1E - RADOS Gateway refactor into library internal APIs

Live Pad

The live pad can be found here: [pad]

Summit Snapshot

Coding tasks
  1. [Wido] Draft librgw API (informed by current rgw, and APIs of initial users that will utilize it... e.g. apache module interface, nginx plugin api, etc.)
  2. > Highest level API, where you just do GET and PUT
  3. [Yehuda?] Refactor rgw as need to match that interface
  4. [Gary] Repackage rgw bits into librgw (C++, C)
  5. > Lower level API for listing buckets, creating objects, etc, etc
  6. [Wido?] Python bindings for librgw
  7. Write rgwhttp (Python? Twisted Web server?)
  8. Write a MQ reader for Varnish (or any other caching reverse proxy)
Build / release tasks
  1. Package librgw
  2. Package rgwhttp (Own Git repository?)
  3. Package the MQ reader
Documentation tasks
  1. Document the API of librgw
  2. Document rgwhttp
  3. Write new documentation on how to set everything up
Deprecation tasks
  1. Remove RGW from the main repository
  2. Remove any old documentation
Other use cases:
  1. storing large objects with atomic replacement, collection/bucket indeces
  2. object expiration agents? (instead of embedding in radosgw daemon)
  3. librgw could provide a migration path from Swift to native RADOS access without proxy server/gateway bottlenecks
OT: other S3/Swift API features we are missing:
  1. versioning
  2. object expiration (delete after, delete at)
  3. Swift temp URLs, #3454
  4. temporary security credentials

1. Why integrate with Varnish specifically? This doesn't seem very Ceph-related. It's basically an entirely different layer.
For example, we have multiple layers of Varnish in our infrastructure in front of Apache/radosgw and we handle purges already via pre-existing mechanisms (multicast HTCP).
I'm guessing most people have their own way of handling this (CDNs etc.). For some people this might just mean TTLs, others might care for instant purges.

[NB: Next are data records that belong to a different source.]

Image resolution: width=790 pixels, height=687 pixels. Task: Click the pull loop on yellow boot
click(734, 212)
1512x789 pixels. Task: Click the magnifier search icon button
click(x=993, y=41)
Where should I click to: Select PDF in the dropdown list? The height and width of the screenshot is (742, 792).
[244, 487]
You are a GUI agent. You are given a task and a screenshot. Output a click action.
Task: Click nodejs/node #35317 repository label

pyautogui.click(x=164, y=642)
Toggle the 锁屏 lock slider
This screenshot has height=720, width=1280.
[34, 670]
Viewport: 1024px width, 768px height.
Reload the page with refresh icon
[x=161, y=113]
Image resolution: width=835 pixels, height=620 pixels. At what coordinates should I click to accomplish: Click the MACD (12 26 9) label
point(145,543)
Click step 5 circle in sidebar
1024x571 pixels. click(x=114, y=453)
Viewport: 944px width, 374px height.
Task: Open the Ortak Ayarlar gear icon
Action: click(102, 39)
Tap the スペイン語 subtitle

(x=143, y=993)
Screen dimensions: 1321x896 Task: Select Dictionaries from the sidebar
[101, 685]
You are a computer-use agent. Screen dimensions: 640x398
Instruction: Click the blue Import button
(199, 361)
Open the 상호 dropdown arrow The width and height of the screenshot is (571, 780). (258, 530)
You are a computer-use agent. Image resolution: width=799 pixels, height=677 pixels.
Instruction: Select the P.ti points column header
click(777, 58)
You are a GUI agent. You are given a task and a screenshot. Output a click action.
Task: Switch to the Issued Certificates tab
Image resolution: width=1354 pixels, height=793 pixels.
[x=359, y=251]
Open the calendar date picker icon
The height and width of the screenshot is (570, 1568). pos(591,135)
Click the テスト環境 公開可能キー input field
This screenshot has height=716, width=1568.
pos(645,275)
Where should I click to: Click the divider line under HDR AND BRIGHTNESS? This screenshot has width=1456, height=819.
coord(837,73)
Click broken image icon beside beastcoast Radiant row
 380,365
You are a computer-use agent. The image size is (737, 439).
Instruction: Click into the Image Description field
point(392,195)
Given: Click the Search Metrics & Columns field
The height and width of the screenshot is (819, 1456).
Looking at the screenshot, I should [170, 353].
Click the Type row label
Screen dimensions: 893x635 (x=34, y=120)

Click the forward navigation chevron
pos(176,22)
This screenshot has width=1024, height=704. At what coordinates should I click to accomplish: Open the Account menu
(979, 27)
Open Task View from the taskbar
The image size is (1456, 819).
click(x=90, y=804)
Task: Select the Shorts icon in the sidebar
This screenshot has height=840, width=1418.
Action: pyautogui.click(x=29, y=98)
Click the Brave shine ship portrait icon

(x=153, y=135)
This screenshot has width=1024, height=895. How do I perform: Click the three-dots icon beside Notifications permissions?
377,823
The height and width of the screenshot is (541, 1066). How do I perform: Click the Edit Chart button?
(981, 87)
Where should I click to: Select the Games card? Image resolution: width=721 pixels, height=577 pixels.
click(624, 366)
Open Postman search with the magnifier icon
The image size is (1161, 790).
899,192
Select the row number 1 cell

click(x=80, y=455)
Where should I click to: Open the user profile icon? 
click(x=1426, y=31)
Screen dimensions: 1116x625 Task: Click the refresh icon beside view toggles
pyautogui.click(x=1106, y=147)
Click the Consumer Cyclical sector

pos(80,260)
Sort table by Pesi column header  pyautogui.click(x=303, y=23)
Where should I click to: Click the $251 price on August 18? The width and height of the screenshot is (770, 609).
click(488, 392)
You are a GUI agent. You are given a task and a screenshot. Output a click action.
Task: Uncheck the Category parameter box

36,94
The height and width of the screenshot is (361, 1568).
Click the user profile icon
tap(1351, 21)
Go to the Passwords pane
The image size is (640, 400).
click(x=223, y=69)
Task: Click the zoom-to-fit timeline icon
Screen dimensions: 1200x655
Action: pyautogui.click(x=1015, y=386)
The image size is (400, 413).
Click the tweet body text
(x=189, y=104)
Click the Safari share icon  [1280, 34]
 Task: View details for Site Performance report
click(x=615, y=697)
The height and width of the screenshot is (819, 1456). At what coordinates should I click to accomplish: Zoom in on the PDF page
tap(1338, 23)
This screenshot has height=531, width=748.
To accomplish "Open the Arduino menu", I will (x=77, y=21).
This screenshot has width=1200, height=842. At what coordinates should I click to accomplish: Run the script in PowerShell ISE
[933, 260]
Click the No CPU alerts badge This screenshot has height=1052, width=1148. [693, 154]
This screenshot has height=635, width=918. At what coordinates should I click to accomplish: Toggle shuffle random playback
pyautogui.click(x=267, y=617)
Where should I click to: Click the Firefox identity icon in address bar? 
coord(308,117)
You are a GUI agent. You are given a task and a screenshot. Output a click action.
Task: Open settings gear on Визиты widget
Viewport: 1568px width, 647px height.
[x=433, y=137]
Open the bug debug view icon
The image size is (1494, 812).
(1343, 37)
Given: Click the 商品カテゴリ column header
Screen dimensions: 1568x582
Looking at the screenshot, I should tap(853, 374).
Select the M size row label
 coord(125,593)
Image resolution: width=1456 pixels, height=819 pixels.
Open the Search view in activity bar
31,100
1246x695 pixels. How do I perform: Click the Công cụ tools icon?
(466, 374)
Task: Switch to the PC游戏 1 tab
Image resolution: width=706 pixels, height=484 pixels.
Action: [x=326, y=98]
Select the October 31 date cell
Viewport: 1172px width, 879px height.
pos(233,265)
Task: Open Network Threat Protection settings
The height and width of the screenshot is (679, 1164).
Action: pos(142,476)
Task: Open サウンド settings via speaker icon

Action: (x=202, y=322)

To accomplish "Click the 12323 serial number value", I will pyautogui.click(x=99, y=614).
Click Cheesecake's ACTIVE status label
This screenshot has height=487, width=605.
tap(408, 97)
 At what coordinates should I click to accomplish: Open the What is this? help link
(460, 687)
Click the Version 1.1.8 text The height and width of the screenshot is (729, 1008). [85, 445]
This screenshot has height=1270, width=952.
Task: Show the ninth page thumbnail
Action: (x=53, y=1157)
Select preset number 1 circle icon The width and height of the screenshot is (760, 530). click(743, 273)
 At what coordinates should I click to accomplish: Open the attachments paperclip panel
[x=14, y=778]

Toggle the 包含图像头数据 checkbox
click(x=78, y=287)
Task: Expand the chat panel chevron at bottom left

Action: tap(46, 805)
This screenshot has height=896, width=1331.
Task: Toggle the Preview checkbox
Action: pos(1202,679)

-> Having a "hooks" system where radosgw invokes something e.g. on PUT/POST/DELETE operations could potentially solve this use case.

  • -> We probably don't want this in librgw in the beginning, maybe in a later version. Could be handled by the HTTP server as well.
  • perhaps a unix socket or fork/exec

2. Python isn't very good for performance and it's one of Swift's bottlenecks. This would seem a step backwards.
-> It could be any language when librgw exists

3. Would it make sense to support WSGI middlewares in the Python webserver to provide an easier migration path from Swift?